Having considered all of the foregoing, this Memorandum Decision constitutes the court's determination of the matters under advisement.

DISCUSSION

The matter before the court is one of several similar matters recently brought before the bankruptcy courts in this District, wherein counsel for chapter 13 debtors seek to manipulate the priority and payment schemes set forth in chapter 13 cases in order to ensure such counsel's payments. While not the only firm engaging in such practices, Semrad, the counsel herein, has led the way in this behavior.

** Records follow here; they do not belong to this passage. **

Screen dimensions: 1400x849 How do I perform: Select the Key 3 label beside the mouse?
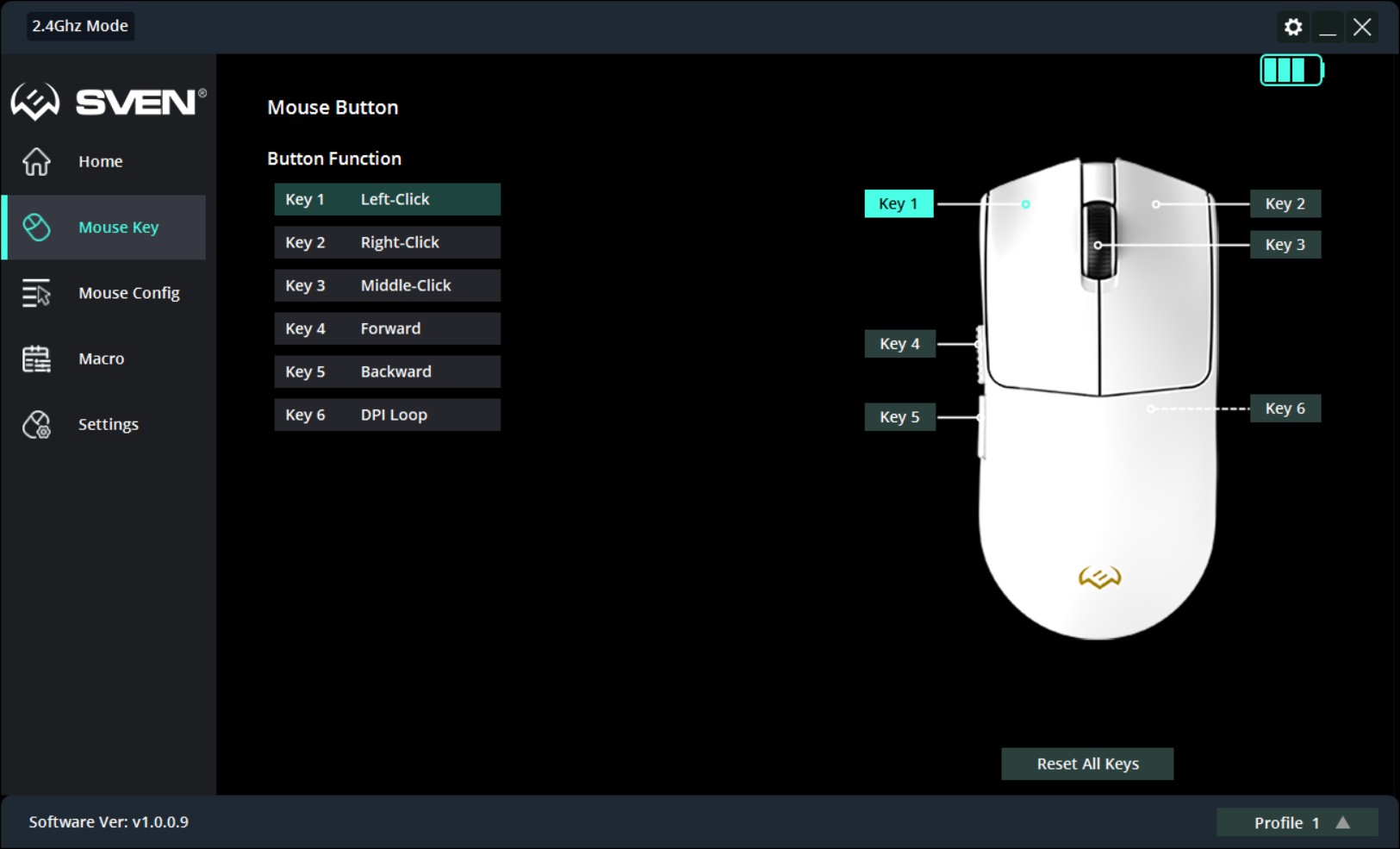pyautogui.click(x=1285, y=245)
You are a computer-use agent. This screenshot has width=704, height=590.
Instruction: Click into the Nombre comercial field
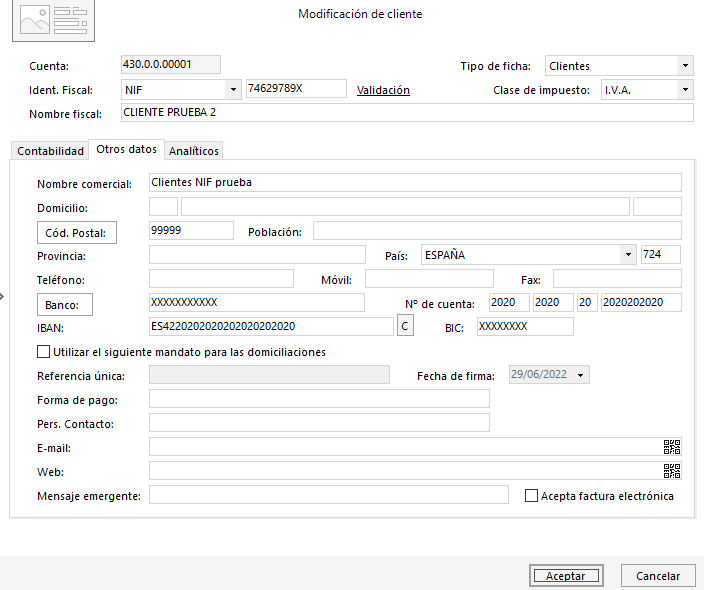point(414,183)
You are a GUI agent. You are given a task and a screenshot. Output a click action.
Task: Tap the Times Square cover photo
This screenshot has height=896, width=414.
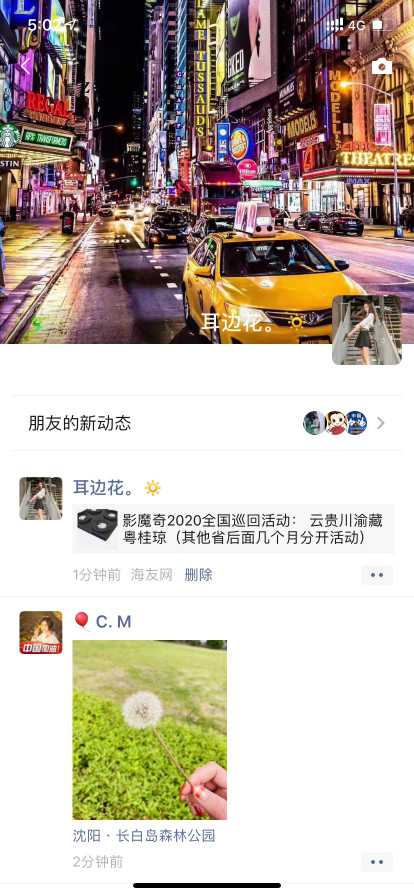207,171
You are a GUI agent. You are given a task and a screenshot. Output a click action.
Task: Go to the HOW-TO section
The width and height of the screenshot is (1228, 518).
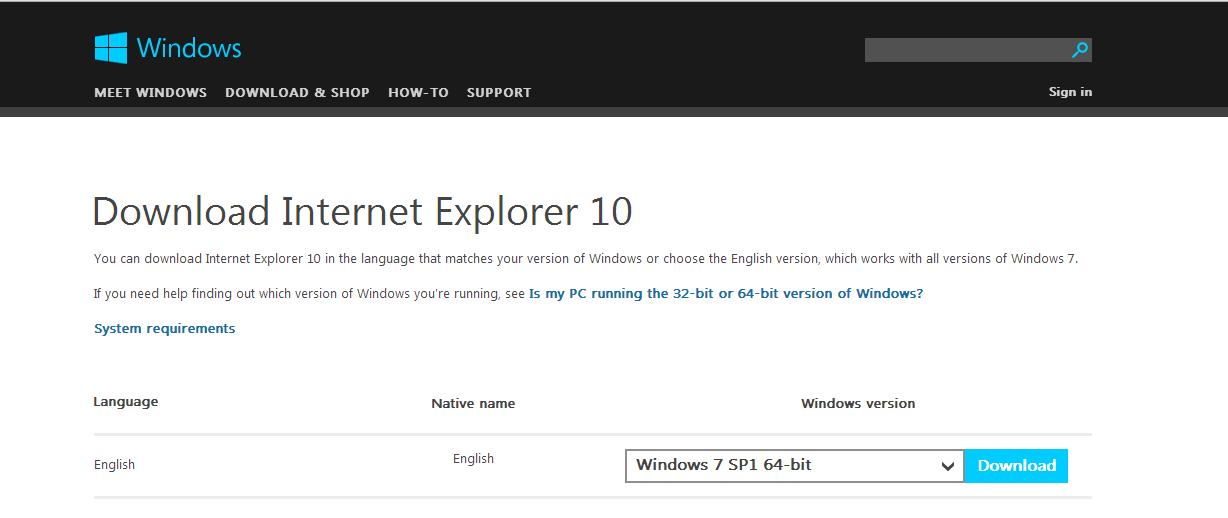pos(418,93)

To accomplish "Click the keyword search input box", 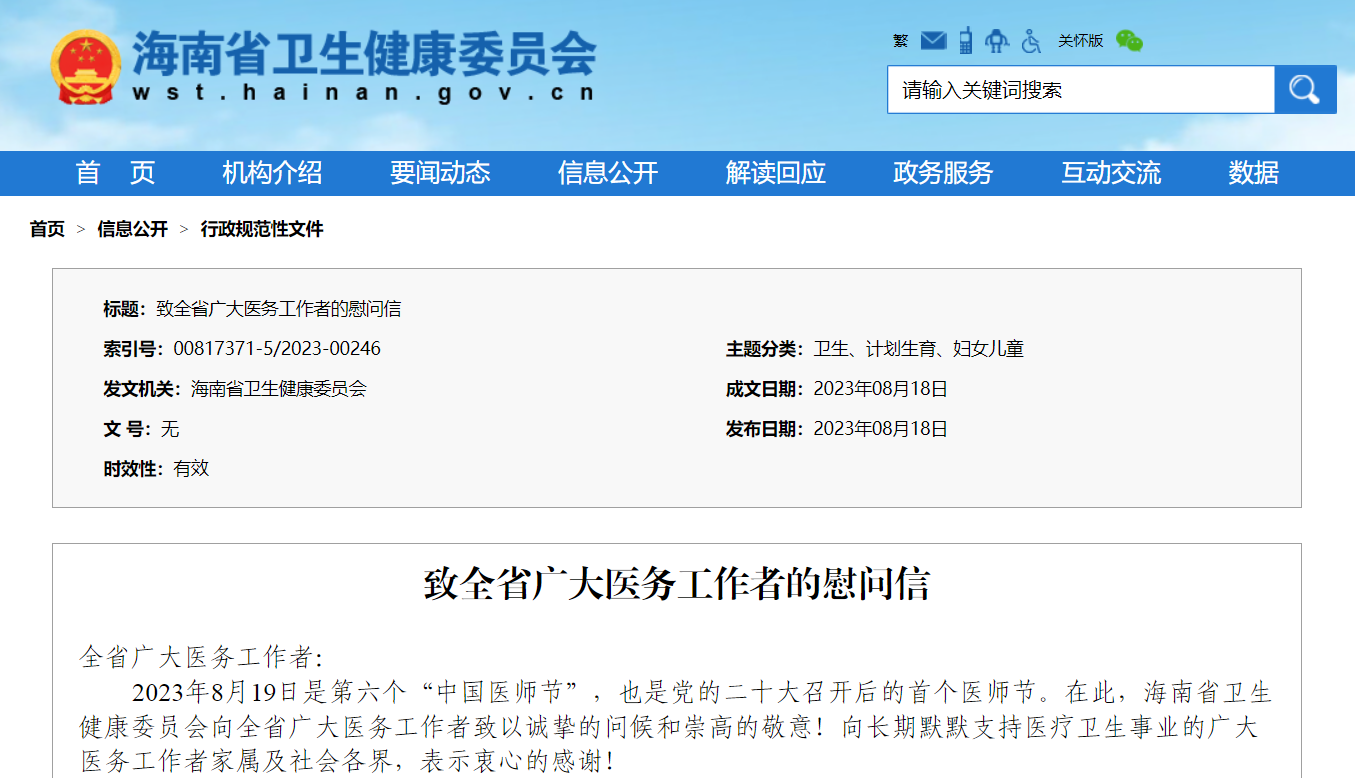I will click(x=1080, y=89).
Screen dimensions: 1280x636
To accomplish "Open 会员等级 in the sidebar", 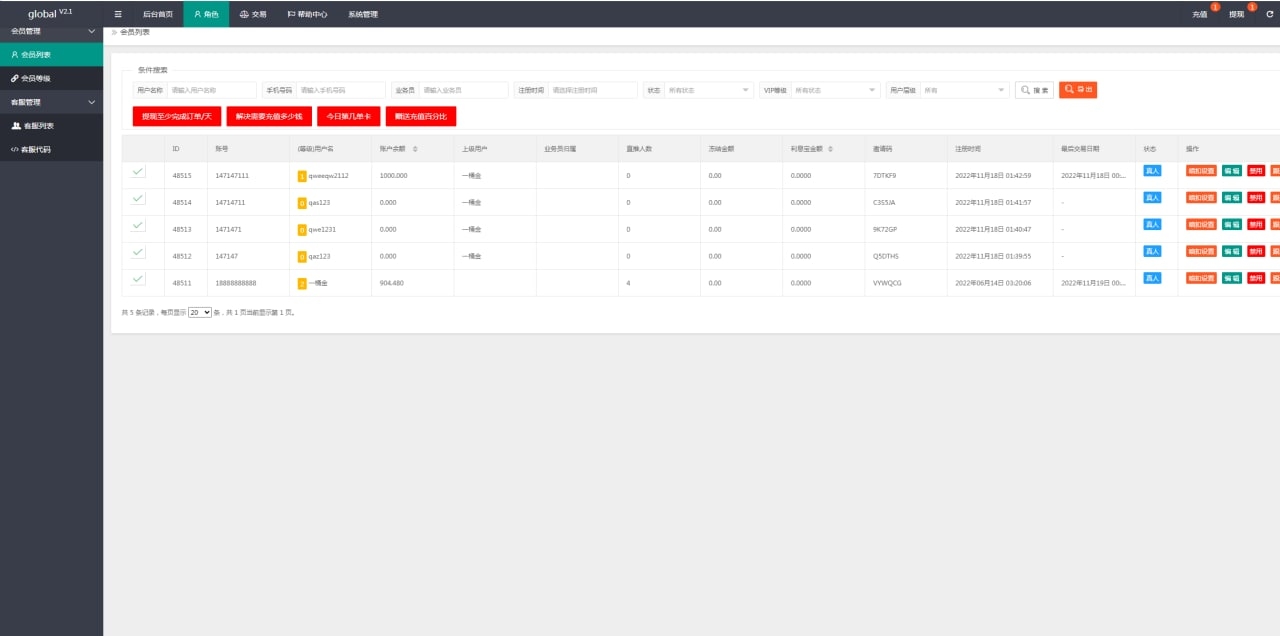I will pyautogui.click(x=36, y=78).
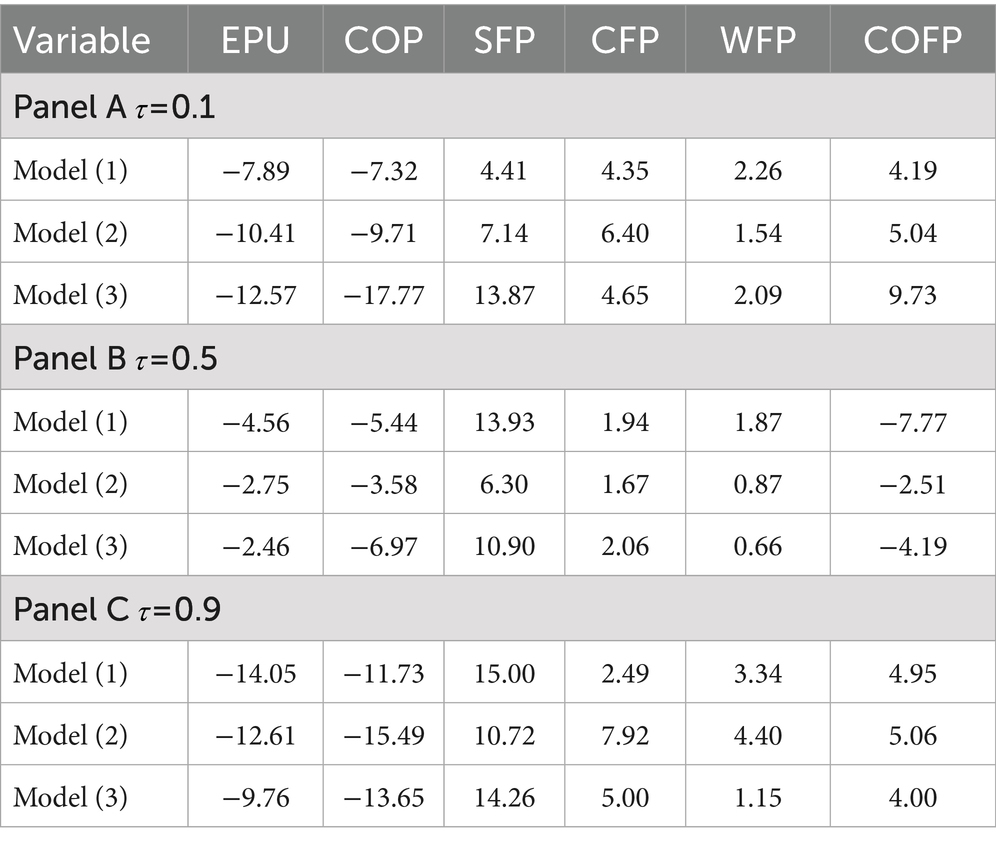
Task: Click the cell with value 13.93
Action: 504,422
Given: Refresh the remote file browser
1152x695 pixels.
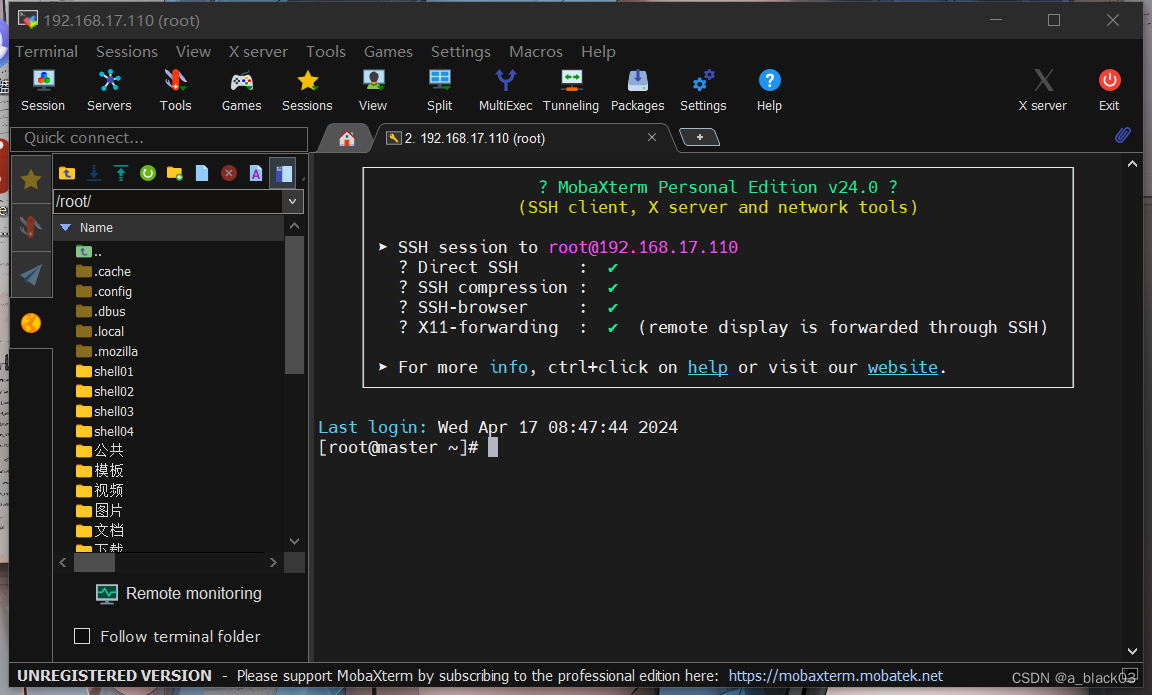Looking at the screenshot, I should click(x=146, y=172).

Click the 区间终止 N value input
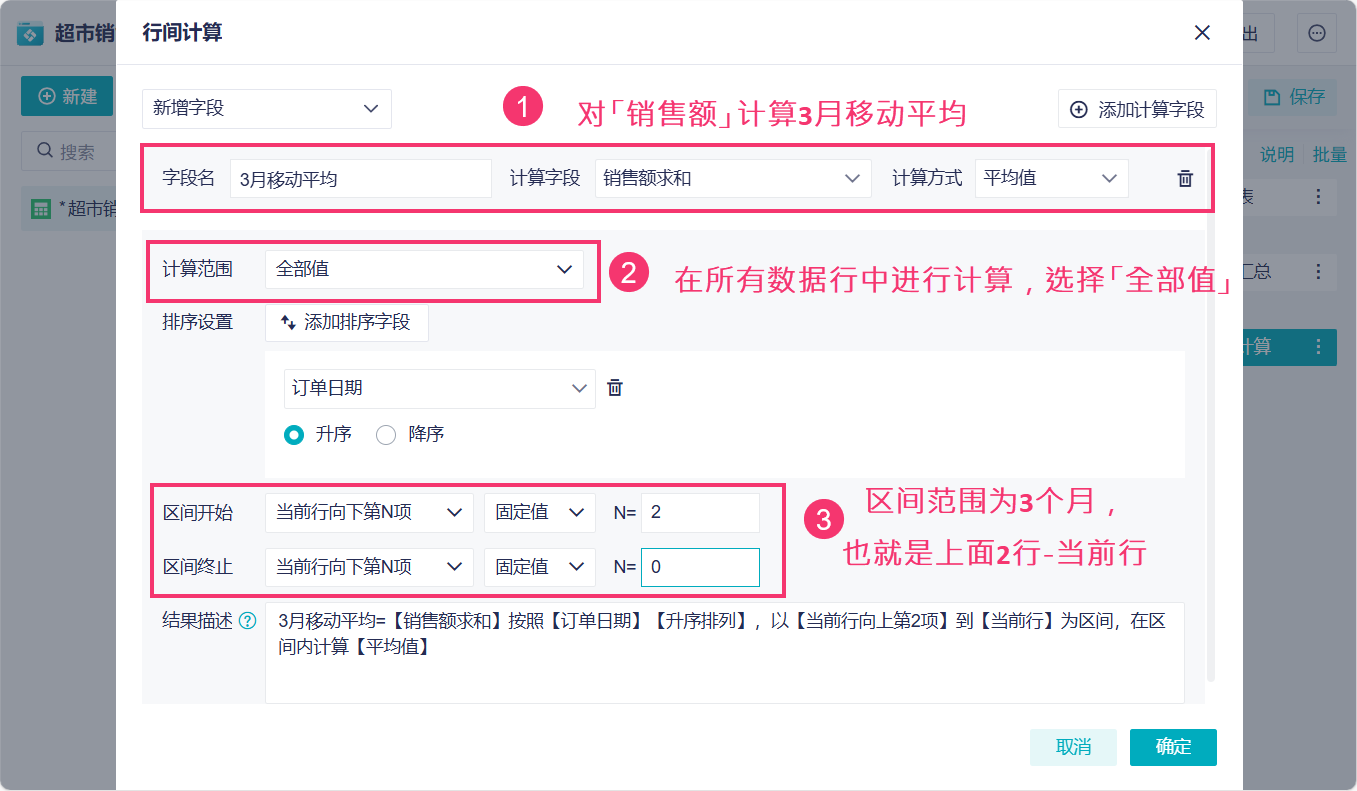tap(700, 567)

In the Gilliam matter noted above, Semrad sought to alter the priority scheme in chapter 13 plans to afford Semrad payment in advance of those payments to which it would otherwise be entitled. Gilliam , 582 B.R. at 470-75. In Gilliam and fifty other cases determined by the court concurrently therewith, the court found that Semrad's changes to the priority of payments under chapter 13 plans were solely for Semrad's benefit and potentially harmful to Semrad's clients' interests. Id. As a result, and because Semrad could demonstrate neither client consent nor full disclosure to the court of this self-dealing, the court reduced Semrad's compensation and imposed rigid disclosure requirements of any similar agreements going forward. Id. at 475-77.3

As noted, it is not just Semrad engaging in this behavior before the undersigned. See, e.g. , In re Williams-Hayes , Case No. 17bk27961, 2018 WL 2207897, at *1-5 (Bankr. N.D. Ill. Mar. 28, 2018) (Barnes, J.). Further, it is not just the undersigned that has been required to address these issues. See, e.g. , In re Miceli , 587 B.R. 492, 495 (Bankr. N.D. Ill. 2018) (Lynch, J.) (reduced payments on secured claims); In re Carr , 584 B.R. 268, 275 (Bankr. N.D. Ill. 2018) (Thorne, J.) (same); Williams , 583 B.R. at 456-57 (same); In re Jimmar , Dkt. No. 88, Case No. 17bk11666 (Bankr. N.D. Ill. filed Apr. 13, 2017) (Hunt, J.) (unpublished) (compensation in light of altered priority).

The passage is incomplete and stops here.